— Переходи к Грушиной. И к ее супругу.

— Я считаю, что Грушин каким-то образом узнал, что жена собирается его убить. И у меня большие подозрения, что об этом ему сообщили из Франции.

— А там как узнали?

— Видимо, их проинформировали — либо Гаврилов, либо Горский. Думаю, это был Гаврилов.

— Бред какой-то. Откуда он узнал? И зачем сообщил французам?

— Предположение у меня есть. Если Мане Грушиной каким-то образом стало известно, как Гаврилов расправился с обидчиками его жены, то, может, она попросила у него помощи?

Полковник покачал головой: — Это уж совсем… фантастическое допущение.

— И все ж я не вижу иной причины, — упрямо заявил Виктор. — Но его предали. И предал тот, кому он безоговорочно доверял. Этот кто-то просто приказал Горскому убрать Гаврилова и его жену. Они исчезли, и Марии Топильской пришлось искать другие пути для мести.

— Она выходит замуж за своего кровного врага, — констатировал Лежава. — Это ж как надо ненавидеть?

— Именно так она и ненавидела Вадима Грушина — бессовестного и бессердечного человека. Она стала готовить покушение. И тот об этом узнал.

— Как?

— А может в этот раз все было по другому? — встрепенулся Зимин. — Может быть, это Грушин обратился во Францию, с просьбой помочь ему разобраться с проблемой?

Все трое переглянулись. Лежава еще раз пробежал распечатку звонков чиновника. — Был исходящий звонок 14 июня.

— Как раз перед появлением Горского в жизни прелестнейшей Августы Яковлевны, — заметил Виктор.

— Вот оно! — полковник щелкнул пальцем по бумажке.

— Ведь Горский проник в коттедж так просто! — заметил капитан. — Несомненно, в тот день прислугу из дома не просто так убрали.

Лежава нацепил очки на нос и продолжил листать дело.

— Мы все еще не взломали защиту на компе Горского, — добавил Зимин. — Вот если бы найти спеца хорошего.

— Я знаю одного, — буркнул Виктор. — Да только он далеко.

Лежава покосился в его сторону: — Ты что задумал? Совсем ума лишился, майор? Погоны жмут? Или жить надоело? Ты куда опять собрался?

— Да никуда я не собрался. Но возможность связаться с ним у меня есть.

— Неужели? — хмыкнул полковник. — И где же ты эту возможность изыскал? Уж не в последнюю ли поездку?

— Ну вот что, — Виктор поднялся с места. — Никто не заставит меня сидеть сложа руки и ждать, когда, наконец, снизойдет на нас озаренье. Если придется снова ехать в Париж…

— Сидеть! — загремел полковник. — Щенок!

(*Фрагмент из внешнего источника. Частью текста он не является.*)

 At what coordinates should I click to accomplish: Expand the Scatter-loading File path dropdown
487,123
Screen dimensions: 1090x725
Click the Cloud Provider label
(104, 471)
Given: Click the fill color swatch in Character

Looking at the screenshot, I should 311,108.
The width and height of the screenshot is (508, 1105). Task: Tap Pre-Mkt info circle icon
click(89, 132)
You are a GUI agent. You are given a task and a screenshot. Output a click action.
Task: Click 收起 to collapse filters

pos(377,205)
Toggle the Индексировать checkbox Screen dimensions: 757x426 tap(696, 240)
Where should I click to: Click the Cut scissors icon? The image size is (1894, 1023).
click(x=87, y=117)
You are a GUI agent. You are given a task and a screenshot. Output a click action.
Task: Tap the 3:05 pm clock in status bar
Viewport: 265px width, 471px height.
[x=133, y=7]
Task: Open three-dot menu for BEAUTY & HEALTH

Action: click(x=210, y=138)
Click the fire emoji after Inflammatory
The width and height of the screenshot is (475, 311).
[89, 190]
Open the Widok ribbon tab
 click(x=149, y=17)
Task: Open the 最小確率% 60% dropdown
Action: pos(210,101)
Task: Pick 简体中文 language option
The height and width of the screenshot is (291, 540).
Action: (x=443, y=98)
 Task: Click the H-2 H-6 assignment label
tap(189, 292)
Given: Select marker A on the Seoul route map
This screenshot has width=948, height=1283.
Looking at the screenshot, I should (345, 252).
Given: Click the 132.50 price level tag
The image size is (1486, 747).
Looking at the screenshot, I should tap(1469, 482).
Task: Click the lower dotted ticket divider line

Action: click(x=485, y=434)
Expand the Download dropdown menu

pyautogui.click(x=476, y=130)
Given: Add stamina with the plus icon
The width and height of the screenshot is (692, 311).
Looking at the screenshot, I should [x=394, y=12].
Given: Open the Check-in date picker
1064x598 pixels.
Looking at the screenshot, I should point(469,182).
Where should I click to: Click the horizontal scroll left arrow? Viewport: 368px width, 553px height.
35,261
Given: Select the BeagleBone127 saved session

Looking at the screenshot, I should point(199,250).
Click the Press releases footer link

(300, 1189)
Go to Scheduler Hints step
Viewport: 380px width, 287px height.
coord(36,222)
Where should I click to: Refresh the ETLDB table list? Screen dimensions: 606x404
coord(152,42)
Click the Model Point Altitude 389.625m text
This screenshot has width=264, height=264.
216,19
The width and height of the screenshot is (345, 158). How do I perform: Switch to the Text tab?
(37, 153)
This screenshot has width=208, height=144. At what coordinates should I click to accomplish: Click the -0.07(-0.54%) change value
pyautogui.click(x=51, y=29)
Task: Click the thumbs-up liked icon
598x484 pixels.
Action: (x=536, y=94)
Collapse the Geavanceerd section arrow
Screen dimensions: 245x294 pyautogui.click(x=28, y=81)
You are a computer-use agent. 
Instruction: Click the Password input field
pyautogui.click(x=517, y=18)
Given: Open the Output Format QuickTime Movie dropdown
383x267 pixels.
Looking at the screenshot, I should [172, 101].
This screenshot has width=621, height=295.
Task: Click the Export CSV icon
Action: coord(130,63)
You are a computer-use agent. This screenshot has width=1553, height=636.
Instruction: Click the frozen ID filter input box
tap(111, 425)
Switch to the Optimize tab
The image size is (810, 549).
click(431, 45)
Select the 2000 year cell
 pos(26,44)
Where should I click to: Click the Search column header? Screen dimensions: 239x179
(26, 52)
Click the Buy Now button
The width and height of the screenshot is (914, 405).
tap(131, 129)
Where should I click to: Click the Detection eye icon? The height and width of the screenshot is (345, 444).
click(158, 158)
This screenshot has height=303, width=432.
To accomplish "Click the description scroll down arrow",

Сидеть, я сказал!

— Нет! — Виктор рванулся с места, но дорогу ему преградил Зимин: — Сядь, чокнутый! — прошипел он. — Совсем крыша съехала?..

Зимин почти силком оттеснил Виктора подальше. Лежава тем временем лениво просматривал бумаги, словно вспышка сына не произвела на него ровно никакого впечатления. Виктор, насупившись, опустился на стул.

— Интересно, — Лежава взял в руки некролог. — Только мне вот это странным показалось?

Виктор покосился в его сторону. Сохранявший относительное спокойствие Зимин подошел посмотреть. И ахнул: Ну не х… себе!..

— Вот тебе и не х… — заметил полковник, откладывая бумаги. — И что теперь с этим делать?

— Связываться с тамошней уголовной полицией? — предложил капитан. — С той самой набережной Орфевр?

— Бодиши, хелс хом ар гишлит?[341] — язвительно поинтересовался майор.

— Срулиадац ара[342] — спокойно откликнулся Лежава — словно и не орал только что на сына. — Присоединяйся.

Виктор подошел к его столу посмотреть, над чем так причитали полковник и Зимин. Голос сел у него разом, и он кашлянул:

— Как такое пропустили?

— Если б не скриншот некролога — вообще бы в голову не пришло, — отозвался капитан.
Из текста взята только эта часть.